La demanderesse a fait valoir que rien ne prouve que les services seraient exécutés par d'autres, particulièrement parce que l'ADRC n'a jamais lancé d'appel d'offres à l'égard de services à fournir; qu'il faudrait que la Loi sur les douanes soit modifiée pour qu'une autre partie exécute les services; et qu'il n'existe aucun lien entre le préjudice invoqué et les renseignements parce que la SCP a le monopole sur la livraison du courrier.

La juge Dawson n'a pas retenu le premier argument de la demanderesse pour le motif que l'entente peut être résiliée sur avis de cent vingt (120) jours donné par l'une ou l'autre des parties et, qu'avant 1992, l'ADRC assurait les tâches maintenant confiées par contrat à la SCP. En ce qui concerne l'argument selon lequel un concurrent ne pourrait fournir de services à moins qu'une modification ne soit apportée à la Loi sur les douanes, la juge Dawson l'a rejeté en disant que la disposition législative pertinente (l'art. 147.1 de la Loi sur les douanes[1]) est de nature facultative et non obligatoire.

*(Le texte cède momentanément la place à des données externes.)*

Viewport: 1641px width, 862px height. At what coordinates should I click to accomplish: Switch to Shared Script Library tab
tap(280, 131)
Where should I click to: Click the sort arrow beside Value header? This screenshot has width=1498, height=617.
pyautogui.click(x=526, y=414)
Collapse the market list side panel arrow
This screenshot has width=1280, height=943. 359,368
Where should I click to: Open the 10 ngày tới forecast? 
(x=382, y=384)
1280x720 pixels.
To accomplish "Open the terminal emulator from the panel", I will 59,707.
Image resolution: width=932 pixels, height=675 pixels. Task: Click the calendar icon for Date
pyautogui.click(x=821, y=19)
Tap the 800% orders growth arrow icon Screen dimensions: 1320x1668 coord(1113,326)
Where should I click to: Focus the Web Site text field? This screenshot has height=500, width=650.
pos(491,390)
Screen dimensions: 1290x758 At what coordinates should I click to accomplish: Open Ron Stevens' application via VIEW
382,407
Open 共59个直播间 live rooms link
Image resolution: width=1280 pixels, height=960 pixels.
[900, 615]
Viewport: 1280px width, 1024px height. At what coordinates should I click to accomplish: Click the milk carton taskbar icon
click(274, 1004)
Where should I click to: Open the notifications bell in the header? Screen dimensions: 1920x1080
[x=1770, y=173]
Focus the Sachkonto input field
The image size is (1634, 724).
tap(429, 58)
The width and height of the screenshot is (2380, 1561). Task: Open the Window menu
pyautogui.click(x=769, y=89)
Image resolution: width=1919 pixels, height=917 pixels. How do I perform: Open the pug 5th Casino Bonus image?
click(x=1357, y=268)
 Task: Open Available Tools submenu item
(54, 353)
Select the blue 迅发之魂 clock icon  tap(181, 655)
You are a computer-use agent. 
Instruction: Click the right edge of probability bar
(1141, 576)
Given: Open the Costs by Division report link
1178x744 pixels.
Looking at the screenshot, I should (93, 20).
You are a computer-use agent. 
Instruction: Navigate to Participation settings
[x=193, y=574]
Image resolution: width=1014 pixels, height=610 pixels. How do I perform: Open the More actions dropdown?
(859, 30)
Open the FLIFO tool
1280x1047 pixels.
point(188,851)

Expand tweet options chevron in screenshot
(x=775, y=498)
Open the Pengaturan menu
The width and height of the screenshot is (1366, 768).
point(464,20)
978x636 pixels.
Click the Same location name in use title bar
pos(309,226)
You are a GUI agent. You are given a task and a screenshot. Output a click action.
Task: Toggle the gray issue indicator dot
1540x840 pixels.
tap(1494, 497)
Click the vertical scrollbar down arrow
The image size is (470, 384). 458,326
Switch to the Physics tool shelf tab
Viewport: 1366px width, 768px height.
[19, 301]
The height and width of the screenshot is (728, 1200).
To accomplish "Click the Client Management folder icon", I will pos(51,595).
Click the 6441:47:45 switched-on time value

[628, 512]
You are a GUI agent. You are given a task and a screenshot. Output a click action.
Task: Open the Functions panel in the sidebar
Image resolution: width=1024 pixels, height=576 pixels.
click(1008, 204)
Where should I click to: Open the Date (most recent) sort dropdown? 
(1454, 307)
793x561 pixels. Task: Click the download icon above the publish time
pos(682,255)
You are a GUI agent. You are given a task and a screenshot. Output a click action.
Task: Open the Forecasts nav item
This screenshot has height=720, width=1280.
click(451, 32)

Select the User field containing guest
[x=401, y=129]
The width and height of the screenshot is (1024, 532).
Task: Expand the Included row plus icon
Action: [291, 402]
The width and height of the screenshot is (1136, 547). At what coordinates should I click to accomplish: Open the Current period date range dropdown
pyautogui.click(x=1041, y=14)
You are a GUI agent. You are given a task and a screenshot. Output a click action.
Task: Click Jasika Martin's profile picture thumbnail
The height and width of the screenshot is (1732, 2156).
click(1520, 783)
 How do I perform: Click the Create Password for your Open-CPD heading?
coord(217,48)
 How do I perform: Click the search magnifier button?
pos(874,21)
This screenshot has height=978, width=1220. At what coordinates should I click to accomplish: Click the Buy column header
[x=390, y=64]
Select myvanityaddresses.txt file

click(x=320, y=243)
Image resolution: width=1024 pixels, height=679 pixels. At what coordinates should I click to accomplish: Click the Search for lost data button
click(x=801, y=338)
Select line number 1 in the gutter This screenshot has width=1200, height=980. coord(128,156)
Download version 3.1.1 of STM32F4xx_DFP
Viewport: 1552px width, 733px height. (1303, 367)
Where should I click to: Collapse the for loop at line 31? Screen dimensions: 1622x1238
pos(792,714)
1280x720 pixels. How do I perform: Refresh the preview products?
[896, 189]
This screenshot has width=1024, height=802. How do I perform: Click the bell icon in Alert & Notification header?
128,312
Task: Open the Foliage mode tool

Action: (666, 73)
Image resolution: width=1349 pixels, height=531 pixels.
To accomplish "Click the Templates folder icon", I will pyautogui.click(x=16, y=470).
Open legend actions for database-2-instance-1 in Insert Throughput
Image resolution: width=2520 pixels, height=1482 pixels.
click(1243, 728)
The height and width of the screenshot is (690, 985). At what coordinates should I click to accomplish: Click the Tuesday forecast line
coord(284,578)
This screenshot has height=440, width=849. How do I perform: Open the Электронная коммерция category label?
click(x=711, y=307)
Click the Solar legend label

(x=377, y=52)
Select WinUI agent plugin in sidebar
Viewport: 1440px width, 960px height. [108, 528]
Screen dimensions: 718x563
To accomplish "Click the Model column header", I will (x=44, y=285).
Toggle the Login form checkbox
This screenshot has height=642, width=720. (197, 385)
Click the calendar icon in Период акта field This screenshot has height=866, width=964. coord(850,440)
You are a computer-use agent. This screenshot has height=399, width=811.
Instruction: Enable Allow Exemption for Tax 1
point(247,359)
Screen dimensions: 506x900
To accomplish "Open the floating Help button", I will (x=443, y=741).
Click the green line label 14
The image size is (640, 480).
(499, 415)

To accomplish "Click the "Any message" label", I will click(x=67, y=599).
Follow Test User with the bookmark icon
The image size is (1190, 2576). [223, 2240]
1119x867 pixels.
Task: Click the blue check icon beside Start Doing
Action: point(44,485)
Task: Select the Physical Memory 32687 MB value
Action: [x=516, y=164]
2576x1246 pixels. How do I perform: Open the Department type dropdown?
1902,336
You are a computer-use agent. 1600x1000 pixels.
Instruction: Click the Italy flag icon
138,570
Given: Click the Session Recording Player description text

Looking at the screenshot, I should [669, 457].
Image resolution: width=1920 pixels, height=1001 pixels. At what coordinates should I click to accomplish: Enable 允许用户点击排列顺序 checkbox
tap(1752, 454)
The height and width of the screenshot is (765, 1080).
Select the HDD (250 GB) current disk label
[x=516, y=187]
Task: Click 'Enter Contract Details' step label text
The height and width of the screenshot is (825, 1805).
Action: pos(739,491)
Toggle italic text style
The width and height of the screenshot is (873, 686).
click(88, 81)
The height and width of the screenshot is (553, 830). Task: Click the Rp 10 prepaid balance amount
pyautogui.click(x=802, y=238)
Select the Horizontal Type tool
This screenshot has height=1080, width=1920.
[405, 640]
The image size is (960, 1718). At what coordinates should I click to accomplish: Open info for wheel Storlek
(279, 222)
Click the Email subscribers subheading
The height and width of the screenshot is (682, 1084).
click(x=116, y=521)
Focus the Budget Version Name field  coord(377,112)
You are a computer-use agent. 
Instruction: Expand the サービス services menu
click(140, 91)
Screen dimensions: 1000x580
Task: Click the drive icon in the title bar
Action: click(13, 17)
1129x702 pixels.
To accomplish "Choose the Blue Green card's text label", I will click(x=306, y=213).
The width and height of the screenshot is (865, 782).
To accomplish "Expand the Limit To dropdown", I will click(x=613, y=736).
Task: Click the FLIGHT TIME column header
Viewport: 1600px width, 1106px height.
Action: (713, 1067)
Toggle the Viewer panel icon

L'ADRC pourrait donc confier l'exécution des tâches par contrat ou même les exécuter elle-même dès qu'il y aurait fin à l'entente avec la SCP. Quant au dernier argument par lequel la demanderesse a fait valoir que le monopole des services exécutés appartient à la SCP, la juge a déterminé que, d'après les modalités de l'entente, le privilège exclusif se rapporte à la levée, la transmission et la livraison de lettres, et non à la perception de droits et d'impôts. De nombreux concurrents de la SCP pourraient donc exécuter ces services.

Commentaires

Cette décision n'a pas été portée en appel.